For this study, the researchers took advantage of the
Johns Hopkins Drug Library — a collection
of more than 3,000 drugs already FDA-approved or currently
being tested in phase II clinical trials —
that was assembled by Johns Hopkins
pharmacology professor Jun O. Liu. The research team
tested
every drug in the library for its ability to turn down
HIF-1 in cancer cells. The top 20 candidates
identified were able to reduce HIF-1 by more than 88
percent, and more than half of the 20 belong to
a class of drugs already commonly used for treating heart
failure, including digoxin.
The researchers focused on digoxin because of its
already well-established clinical use. They
treated prostate cancer cells grown at normal and
low-oxygen levels with digoxin for three days and
counted the number of cells each day. They found that cells
treated with digoxin significantly slowed
their growth, with fewer total cells after three days and
increased numbers of cells that had stopped
growing when compared to untreated cells.

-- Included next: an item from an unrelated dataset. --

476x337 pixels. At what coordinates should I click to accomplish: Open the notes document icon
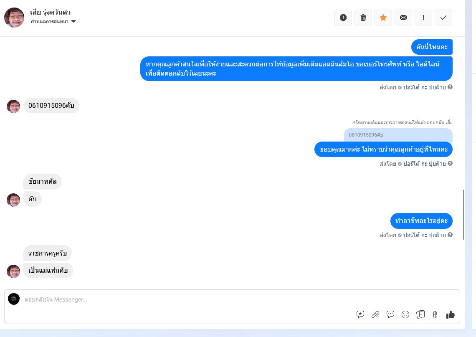pyautogui.click(x=420, y=314)
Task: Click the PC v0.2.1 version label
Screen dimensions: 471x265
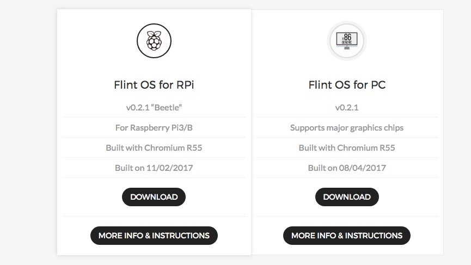Action: point(347,107)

"Many drugs may appear promising when used to treat
cancer cells in a dish in the lab but may
have little or no effect on tumors in living animals," said
Huafeng Zhang, a research associate in the
Department of Oncology and the Institute for Cell
Engineering at Johns Hopkins.
To see if digoxin had the same effect on cancer cells
in the physiological context of a whole
animal, the team administered daily injections of digoxin
to mice with tumors. In untreated mice,
tumors were large enough to be felt within nine days, but
in treated mice, tumors could first be felt
only after as long as 15 to 28 days. The team then examined
tumors from the mice and found that
HIF-1 levels were lower than in tumors from untreated mice.
The team then went on to show that it is
digoxin specifically reducing HIF-1 that leads to the
anti-tumor results they saw.
While Zhang said she thinks it is possible that drugs
like digoxin could someday be used for
treating cancer, she cautions that a great deal of work
remains to be done to understand in detail how
these drugs inhibit HIF-1 and slow or stop tumor growth.
Also, since this class of drugs acts by both
strengthening and slowing down the rhythm of the heart, she
notes that patients can safely tolerate
them in only a limited dosage range — a range that is
lower than the concentrations of digoxin used in
this study. "We're trying to kill a tumor," she said. "We
don't want to stop a heart."
Authors of this paper are Zhang, David Z. Qian, Yee
Sun Tan, KangAe Lee, Ping Gao, Yunzhao R.
Ren, Sergio Rey, Hans Hammers, Daniel Chang, Roberto Pili,
Chi V. Dang, Liu and Semenza, all of Johns
Hopkins.
This work was funded by the Flight Attendant Medical
Research Institute and the Johns
Hopkins Institute for Cell Engineering.